[BEGIN Text]

If nodejitsu was returning any 4xx errors during its downtime, that's a bug
that should be fixed. In this situation, they should have returned either a
500 or a 503, and I'd probably pick 503, and leave 500 to any web apps that
suffered an internal error. This way you _know_ that it's not your app but the
platform it's running on.

As always, the best place to look up the details is in the spec:
<http://tools.ietf.org/html/rfc2616> \-- long, but quite readable.

------
ldn_tech_exec1
A lot of people are talking shit about a service they've either never tried,
or are paying $3 per drone per month for. Relax.

Having been with nodejitsu for 4 months now, I can say with confidently that
they provide the best support out there. 24/7 IRC support with guys that go
beyond the call of duty is worth way more than $3.

Yes, jitsu deploy used to have its 500 problems, but when we reduced our
package size these all went away. We've had +98% deploy success for the last 4
weeks.

[END Text]
[BEGIN Material to process]

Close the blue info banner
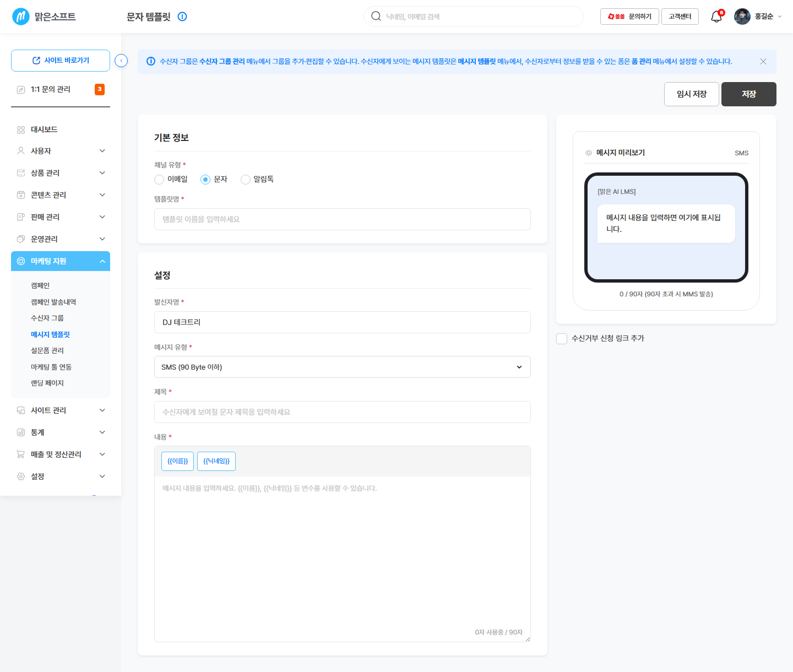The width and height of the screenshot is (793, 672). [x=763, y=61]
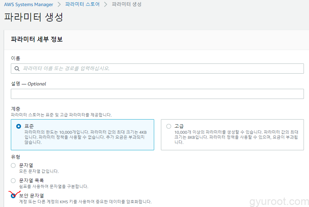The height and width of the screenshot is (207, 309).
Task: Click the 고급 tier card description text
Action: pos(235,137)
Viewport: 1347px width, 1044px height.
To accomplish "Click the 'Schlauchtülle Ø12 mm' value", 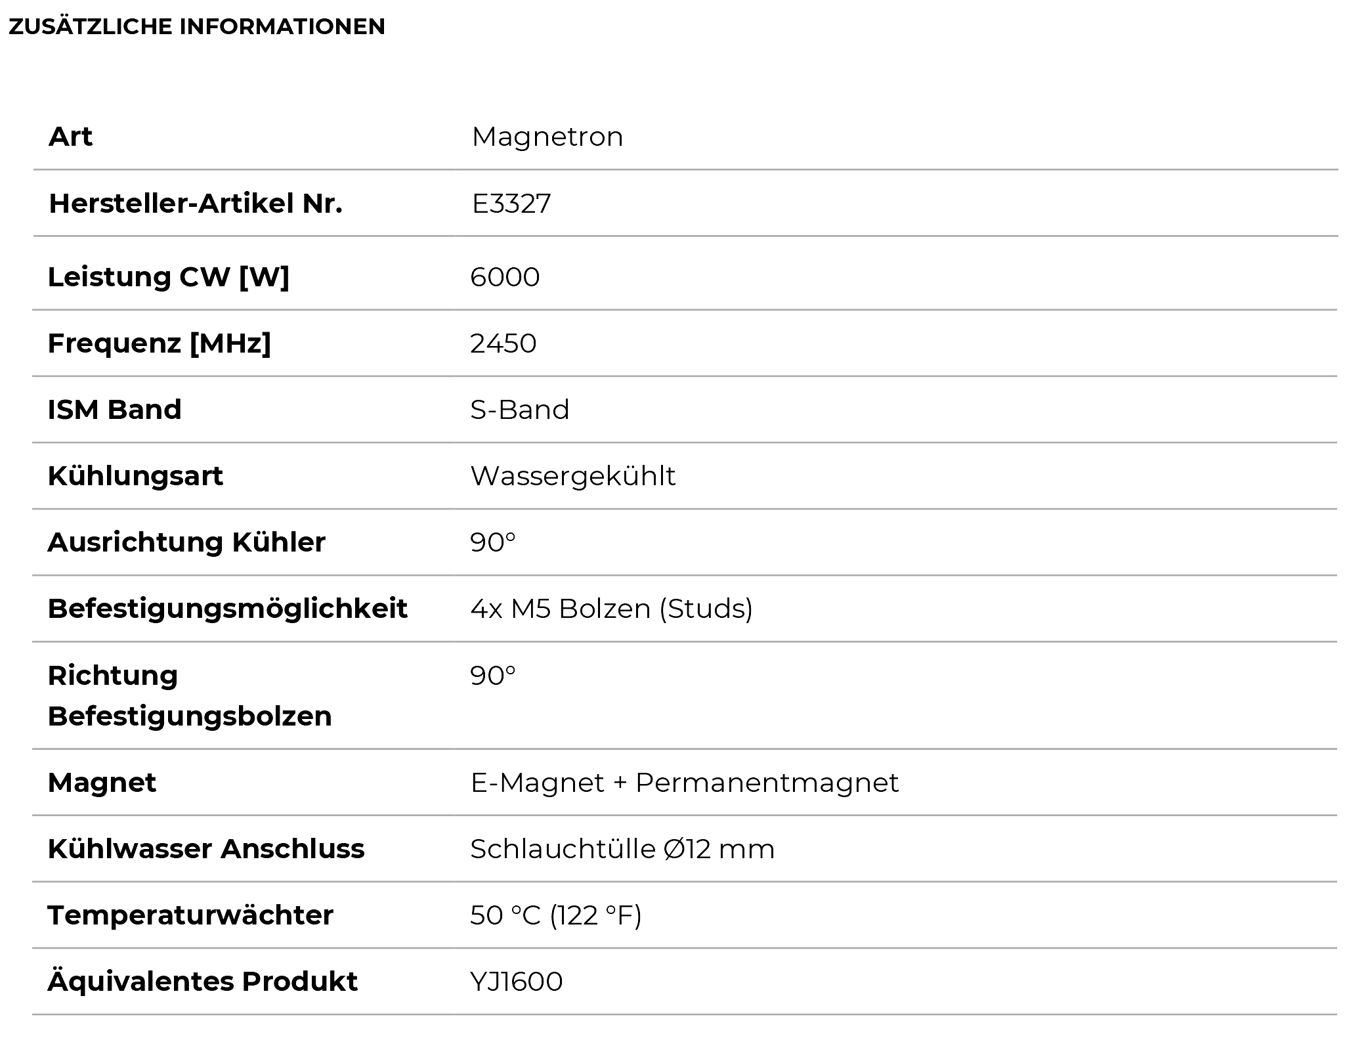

[END Material to process]

**Problems and tasks**
#1 Swap "Close" for "Dismiss" throughout the collected entries, and give every line back otherwise unchanged, without the pictures.
#2 Write the next part of the nodejitsu thread, picking up after its last sentence.
The nodejitsu thread and the collected entries are unrelated pieces of material.

**Answers to the exercise**
#1
Dismiss the blue info banner
The width and height of the screenshot is (793, 672). [x=763, y=61]
The height and width of the screenshot is (207, 309).
Task: Click the 고급 tier card description text
Action: pos(235,137)
Viewport: 1347px width, 1044px height.
To accomplish "Click the 'Schlauchtülle Ø12 mm' value", 

#2
Yes, they are working on enterprise solutions, and if you're paying for
enterprise, nobody forced you to buy into a provider that is less than 3
months old.

Nodejitsu have teething problems, but as far as I'm concerned, I'm happy with
the experience, and nobody has a gun to my head to stick with nodejitsu if I
didn't want to.

------
seldo
<https://twitter.com/nodejitsu/status/321775765962240000>

"Sorry for the inconveniences, we found that our database provider
(@IrisCouch) is down at the moment, we are bringing up the cloud."

I'm pretty surprised to learn that they don't run their own databases (and
also that their database is CouchDB, but maybe I'm just old fashioned).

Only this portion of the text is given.